8:30 pm, 18th of December 2008. The phone rings. It's dad calling from up the coast. Nan died. No matter how long our struggle with death, and how much time we have to prepare - in the end it arrives unexpected.
The coming hours burst with phone calls, letters, suitcases and tears.
Two days later, dad and I jump on a plane to Germany, where most of our immediate family live. She did, too. It's close to Christmas. We don't feel very festive.
Winter. Cold air and icy rain embrace us when we finally get there. It's good to see my family, even if her death is what brings us back together. The coming days are filled with food, hot drinks and story telling. Her stories. She had a big life, Nan. Columbia, Germany, children, the Arts…She loved the ocean. She'd stand by it for hours, looking out, seeing, and thinking.

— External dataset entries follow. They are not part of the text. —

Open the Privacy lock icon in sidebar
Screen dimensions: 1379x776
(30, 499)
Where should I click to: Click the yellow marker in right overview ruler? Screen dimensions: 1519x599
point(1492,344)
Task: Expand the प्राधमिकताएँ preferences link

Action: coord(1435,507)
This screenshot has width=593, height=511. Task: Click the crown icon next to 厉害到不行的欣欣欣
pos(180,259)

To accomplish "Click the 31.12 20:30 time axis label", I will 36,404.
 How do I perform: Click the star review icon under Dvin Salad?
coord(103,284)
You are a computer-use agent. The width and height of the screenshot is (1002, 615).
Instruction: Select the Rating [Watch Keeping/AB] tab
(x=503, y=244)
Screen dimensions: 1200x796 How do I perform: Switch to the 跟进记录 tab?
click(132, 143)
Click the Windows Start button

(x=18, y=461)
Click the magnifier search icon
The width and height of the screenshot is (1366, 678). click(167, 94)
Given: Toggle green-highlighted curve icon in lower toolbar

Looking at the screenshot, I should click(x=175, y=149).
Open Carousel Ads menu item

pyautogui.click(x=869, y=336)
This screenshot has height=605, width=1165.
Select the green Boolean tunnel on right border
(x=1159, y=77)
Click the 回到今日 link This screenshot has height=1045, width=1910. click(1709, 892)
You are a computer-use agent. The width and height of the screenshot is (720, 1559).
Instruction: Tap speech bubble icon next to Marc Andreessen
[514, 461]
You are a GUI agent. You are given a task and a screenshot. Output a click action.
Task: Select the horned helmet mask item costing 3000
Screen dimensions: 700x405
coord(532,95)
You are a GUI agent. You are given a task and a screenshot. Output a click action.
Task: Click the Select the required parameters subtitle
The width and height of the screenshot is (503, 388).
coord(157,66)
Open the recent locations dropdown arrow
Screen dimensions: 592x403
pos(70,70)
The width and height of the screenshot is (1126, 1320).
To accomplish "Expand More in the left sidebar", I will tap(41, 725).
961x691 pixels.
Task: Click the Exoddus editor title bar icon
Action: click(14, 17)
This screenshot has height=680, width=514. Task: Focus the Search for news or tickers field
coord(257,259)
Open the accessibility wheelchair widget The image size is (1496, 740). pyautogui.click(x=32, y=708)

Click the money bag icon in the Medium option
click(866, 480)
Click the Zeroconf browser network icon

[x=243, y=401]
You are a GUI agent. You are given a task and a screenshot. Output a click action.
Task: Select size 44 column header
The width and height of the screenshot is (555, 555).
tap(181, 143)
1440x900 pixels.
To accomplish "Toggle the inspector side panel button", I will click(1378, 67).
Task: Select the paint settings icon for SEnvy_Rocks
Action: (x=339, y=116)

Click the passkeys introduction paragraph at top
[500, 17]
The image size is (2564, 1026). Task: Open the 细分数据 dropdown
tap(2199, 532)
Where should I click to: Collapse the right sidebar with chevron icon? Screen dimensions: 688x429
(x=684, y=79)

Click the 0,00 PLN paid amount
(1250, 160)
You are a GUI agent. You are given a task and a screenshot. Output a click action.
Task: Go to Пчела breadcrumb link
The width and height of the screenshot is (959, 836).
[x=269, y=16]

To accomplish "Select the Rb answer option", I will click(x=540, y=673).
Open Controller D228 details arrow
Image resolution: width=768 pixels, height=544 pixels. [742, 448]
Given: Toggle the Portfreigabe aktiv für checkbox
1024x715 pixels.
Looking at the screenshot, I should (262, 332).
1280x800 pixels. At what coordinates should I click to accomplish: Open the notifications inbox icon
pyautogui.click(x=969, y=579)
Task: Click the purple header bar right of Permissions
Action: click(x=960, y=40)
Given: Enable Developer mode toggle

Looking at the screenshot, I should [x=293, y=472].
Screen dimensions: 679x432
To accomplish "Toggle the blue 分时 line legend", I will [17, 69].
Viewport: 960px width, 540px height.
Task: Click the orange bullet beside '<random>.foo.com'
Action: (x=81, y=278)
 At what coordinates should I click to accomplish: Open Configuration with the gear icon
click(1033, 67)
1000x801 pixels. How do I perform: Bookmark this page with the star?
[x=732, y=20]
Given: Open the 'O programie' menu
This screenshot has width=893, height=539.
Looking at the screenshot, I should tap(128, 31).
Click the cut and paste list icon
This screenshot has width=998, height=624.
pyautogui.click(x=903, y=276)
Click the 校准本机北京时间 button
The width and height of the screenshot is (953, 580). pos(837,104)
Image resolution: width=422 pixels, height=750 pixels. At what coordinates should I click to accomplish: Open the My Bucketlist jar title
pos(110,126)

We wait. We play games to pass time. We go up into her little flat, sometimes alone, sometimes together. We burn candles, look at her photographs, and listen to her favourite music. The flat feels strange- familiar yet unknown. It's full yet void of her. Books, paintings, her winter coat, her medicine. Her empty bed.
Then it's Christmas, the day after her funeral, and three days before her 90th. We don't do presents. No decorating, none of that. We decide to drive up into the mountains to look out, to see and to think.
Up there, quietly in amongst snow and view, close to the sky, we celebrate her life.